"E’ finita dopo 11 anni e 5 mesi". Derivati Mps, dopo l’assoluzione. Mussari ringrazia i suoi legali
"Sono trascorsi 11 anni, 5 mesi e 2 giorni dal 9 maggio 2012, allorquando tutto ebbe inizio. Oggi è finita: assolto definitivamente perché i fatti non sussistono. Esprimo tutta la mia gratitudine e il mio affetto agli avvocati Tullio Padovani, Fabio Pisillo e Francesco Marenghi che hanno voluto rappresentarmi e difendermi sin dal primo atto delle indagini, continuando a farlo anche quando altro non vi era che il mio essere loro grato. Alle loro capacità e alla loro perseveranza va ascritto l’immutabile epilogo di questa vicenda". L’ex presidente di Banca Mps e dell’Abi Giuseppe Mussari decide di affidare la sua reazione all’assoluzione definitiva in Cassazione all’agenzia AdnKronos. "Ho scelto di difendermi solo e soltanto dinanzi al mio giudice naturale, non vi è oggi ragione di mutare registro" ha aggiunto Mussari.
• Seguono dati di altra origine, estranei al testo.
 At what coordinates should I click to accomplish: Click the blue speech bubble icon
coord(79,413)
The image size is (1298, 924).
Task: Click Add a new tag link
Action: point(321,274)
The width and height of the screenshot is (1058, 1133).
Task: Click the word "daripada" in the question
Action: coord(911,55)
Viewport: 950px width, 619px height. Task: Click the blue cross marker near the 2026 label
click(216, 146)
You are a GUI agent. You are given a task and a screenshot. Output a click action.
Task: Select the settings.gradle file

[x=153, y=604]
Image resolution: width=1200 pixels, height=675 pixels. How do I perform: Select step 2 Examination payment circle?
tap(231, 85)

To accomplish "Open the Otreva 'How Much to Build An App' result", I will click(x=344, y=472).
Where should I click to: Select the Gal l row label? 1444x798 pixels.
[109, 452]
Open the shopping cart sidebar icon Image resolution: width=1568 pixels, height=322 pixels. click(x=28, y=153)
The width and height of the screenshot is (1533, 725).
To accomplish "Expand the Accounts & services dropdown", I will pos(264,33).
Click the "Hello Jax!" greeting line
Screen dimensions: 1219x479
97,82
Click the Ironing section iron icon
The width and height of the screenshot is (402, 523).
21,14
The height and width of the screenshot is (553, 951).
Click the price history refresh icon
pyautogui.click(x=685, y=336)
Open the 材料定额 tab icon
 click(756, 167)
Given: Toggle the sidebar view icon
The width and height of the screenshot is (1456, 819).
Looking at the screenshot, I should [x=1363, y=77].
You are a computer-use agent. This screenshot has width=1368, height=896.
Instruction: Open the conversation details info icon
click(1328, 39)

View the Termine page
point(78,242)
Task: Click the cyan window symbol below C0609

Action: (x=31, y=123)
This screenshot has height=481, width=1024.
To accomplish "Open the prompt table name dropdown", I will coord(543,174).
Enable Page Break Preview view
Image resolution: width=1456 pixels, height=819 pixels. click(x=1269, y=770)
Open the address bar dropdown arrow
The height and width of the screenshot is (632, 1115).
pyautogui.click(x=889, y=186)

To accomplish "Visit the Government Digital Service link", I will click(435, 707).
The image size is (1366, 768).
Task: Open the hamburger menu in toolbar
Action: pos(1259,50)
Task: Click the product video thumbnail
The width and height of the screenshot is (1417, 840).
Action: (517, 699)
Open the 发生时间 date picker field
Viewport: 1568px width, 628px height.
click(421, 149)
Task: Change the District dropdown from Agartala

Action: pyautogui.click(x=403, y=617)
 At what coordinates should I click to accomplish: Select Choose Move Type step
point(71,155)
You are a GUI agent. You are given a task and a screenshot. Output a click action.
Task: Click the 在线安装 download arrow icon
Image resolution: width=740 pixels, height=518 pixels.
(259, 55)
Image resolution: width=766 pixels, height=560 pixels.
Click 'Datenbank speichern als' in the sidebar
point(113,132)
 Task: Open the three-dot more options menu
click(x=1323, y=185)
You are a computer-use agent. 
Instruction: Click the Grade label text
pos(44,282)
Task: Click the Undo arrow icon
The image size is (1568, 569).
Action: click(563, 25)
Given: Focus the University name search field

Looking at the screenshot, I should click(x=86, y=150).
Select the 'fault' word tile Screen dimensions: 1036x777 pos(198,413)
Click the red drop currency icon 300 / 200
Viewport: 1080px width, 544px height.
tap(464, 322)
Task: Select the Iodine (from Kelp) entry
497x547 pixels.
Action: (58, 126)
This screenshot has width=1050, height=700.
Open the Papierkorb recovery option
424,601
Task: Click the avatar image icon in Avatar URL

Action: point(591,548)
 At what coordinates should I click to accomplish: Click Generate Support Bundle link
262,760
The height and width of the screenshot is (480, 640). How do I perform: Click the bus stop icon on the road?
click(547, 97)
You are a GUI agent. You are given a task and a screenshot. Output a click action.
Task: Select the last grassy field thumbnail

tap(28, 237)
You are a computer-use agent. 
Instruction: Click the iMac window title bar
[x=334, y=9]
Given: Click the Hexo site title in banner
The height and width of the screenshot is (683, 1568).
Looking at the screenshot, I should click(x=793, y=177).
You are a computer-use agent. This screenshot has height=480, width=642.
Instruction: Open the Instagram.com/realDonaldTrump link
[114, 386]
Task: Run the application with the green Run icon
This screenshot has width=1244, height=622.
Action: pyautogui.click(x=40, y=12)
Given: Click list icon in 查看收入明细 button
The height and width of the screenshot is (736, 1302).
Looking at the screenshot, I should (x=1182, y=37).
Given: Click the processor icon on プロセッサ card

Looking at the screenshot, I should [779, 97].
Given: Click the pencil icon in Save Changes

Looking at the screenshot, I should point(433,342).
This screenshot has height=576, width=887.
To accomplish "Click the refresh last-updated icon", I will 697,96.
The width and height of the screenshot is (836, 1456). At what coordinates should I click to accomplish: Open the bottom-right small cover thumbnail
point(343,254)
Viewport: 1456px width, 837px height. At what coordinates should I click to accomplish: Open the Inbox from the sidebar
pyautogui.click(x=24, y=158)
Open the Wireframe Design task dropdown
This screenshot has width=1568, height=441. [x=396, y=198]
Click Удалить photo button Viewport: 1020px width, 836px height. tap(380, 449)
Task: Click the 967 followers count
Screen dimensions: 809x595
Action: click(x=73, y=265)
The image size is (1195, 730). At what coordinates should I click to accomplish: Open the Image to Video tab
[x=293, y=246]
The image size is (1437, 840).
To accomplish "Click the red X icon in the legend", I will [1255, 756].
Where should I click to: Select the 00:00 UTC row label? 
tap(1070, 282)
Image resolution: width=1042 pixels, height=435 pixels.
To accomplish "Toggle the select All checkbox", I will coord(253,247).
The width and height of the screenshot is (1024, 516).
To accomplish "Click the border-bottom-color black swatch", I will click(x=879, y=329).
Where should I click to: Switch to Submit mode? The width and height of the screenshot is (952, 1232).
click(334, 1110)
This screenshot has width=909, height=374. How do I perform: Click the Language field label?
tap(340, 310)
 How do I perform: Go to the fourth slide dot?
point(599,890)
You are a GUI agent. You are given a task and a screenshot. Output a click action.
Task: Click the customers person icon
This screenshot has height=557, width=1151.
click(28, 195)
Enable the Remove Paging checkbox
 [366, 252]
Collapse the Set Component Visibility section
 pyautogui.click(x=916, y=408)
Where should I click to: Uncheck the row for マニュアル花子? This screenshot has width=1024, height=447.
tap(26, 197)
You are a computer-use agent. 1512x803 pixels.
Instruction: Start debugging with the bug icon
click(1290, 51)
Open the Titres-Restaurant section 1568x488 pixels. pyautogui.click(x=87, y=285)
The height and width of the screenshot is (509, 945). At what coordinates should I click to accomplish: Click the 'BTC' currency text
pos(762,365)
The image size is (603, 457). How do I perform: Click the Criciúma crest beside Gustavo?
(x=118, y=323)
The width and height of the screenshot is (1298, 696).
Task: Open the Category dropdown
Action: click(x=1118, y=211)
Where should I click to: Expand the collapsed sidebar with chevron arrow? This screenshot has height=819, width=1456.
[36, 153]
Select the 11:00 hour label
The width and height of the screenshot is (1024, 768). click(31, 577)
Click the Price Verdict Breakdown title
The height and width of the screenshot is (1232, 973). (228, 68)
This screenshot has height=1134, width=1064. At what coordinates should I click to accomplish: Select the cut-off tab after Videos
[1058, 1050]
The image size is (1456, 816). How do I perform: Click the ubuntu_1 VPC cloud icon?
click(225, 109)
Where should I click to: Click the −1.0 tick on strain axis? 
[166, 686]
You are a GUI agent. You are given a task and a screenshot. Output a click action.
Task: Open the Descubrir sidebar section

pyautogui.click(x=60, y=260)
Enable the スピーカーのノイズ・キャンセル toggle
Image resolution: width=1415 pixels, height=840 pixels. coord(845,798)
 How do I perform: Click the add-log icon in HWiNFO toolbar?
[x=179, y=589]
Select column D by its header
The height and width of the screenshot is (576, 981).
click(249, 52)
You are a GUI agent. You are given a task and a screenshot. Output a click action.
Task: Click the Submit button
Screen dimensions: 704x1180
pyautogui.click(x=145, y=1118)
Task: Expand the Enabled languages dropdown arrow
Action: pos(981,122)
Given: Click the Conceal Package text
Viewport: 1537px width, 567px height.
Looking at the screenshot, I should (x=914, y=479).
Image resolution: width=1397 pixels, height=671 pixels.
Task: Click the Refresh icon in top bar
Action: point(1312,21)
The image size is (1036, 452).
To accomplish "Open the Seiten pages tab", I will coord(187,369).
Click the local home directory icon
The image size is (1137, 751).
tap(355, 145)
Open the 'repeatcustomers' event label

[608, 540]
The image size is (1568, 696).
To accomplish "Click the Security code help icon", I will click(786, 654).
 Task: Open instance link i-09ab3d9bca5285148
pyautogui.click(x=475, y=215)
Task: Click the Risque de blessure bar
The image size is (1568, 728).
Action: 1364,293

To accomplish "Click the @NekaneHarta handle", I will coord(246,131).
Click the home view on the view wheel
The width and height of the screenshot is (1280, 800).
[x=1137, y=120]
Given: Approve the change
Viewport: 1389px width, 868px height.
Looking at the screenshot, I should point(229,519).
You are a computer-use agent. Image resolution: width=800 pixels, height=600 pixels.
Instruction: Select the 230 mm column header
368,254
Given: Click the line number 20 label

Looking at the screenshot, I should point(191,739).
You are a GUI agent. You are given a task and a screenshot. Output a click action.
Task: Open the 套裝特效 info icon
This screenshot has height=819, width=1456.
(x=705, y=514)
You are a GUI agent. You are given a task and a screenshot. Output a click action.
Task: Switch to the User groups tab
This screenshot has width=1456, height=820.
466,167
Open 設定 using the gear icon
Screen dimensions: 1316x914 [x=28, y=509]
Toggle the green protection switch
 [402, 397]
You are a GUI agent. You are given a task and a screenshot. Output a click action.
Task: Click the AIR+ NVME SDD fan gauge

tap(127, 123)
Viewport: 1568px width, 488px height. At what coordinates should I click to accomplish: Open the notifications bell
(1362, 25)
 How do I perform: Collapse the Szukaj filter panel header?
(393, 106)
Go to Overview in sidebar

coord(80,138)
Più o meno la stessa dichiarazione che aveva fatto a maggio 2022, dopo l’assoluzione in appello. L’ex presidente è l’imputato più celebre tra i 13 del primo processo sui derivati Mps, Alexandria, Santorini, Fresh e Chianti Classico. L’elenco comprendeva anche l’ex direttore generale Antonio Vigni, i vertici di Deutsche Bank e Nomura Ivor Scott Dunbar e Sadeq Sayeed, più alti dirigenti tra cui l’ex Cfo del Monte, Gian Luca Baldassarri.
A reagire alla pietra tombale messa dalla Suprema Corte sul primo filone d’inchiesta sul Monte dei Paschi, è anche Confconsumatori, con il presidente nazionale Marco Festelli e l’avvocato Duccio Panti. "I supremi giudici della Quinta sezione penale hanno i dichiarato inammissibile il ricorso della procura generale di Milano contro la sentenza di Appello. E quando il ricorso è inammissibile per un vizio proprio ’di struttura’, anche se la prospettazione fosse fondata la Corte di Cassazione non la esamina: questo è avvenuto. Il fatto davvero sconcertante è un altro: in apertura dell’udienza Consob ha rinunciato alla costituzione di parte civile - scrive Confconsumatori - facendo venir meno il proprio ricorso per cassazione. Lo stesso Procuratore Generale è parso un po’ stupito, perché se da un lato ha ritenuto che il ricorso presentato fosse inammissibile, probabilmente avrebbe potuto sostenere quello di Consob. Le ragioni di tale decisione della Consob non si conoscono, si potrebbe presumere che abbia ottenuto un risarcimento del danno dalle società imputate.
La vicenda complessiva suscita riflessioni sull’efficacia e l’effettività sui vari sistemi di vigilanza del sistema bancario".
Archiviate le considerazioni delle parti, resta la sostanza del verdetto. L’acquisto di Banca Antonveneta deciso nel novembre 2007 e tutte le strategie finanziarie, dalla ristrutturazione dei derivati alle decisioni sugli aumenti di capitale per pagare i 9,3 miliardi con l’aggiunta degli altri 6,5 per la fidejussione Abn Amro, non configurano reati penali. La verità sancita dai processi sul primo periodo, 2008-2012, è che non è stata trovata nessuna tangente, è stata smantellata in appello la tesi del "disegno criminoso per occultare le perdite", è stata derubricata la narrazione del ’mandate agreement’ nascosto nella cassaforte a Rocca Salimbeni, trovato da Fabrizio Viola, anche lui ex dg, e consegnato alla procura. Per anni ’prova regina’ della ristrutturazione furbesca dei derivati, per incassare soldi freschi e innescare bombe a orologeria sotto i bilanci del Monte dei Paschi. Questa è la verita processuale. La verità storica è che il dissesto del Monte, gli aumenti di capitale a raffica e il salvataggio dello Stato, forse si potevano evitare se non si fosse pagata Antonveneta 17 miliardi di euro.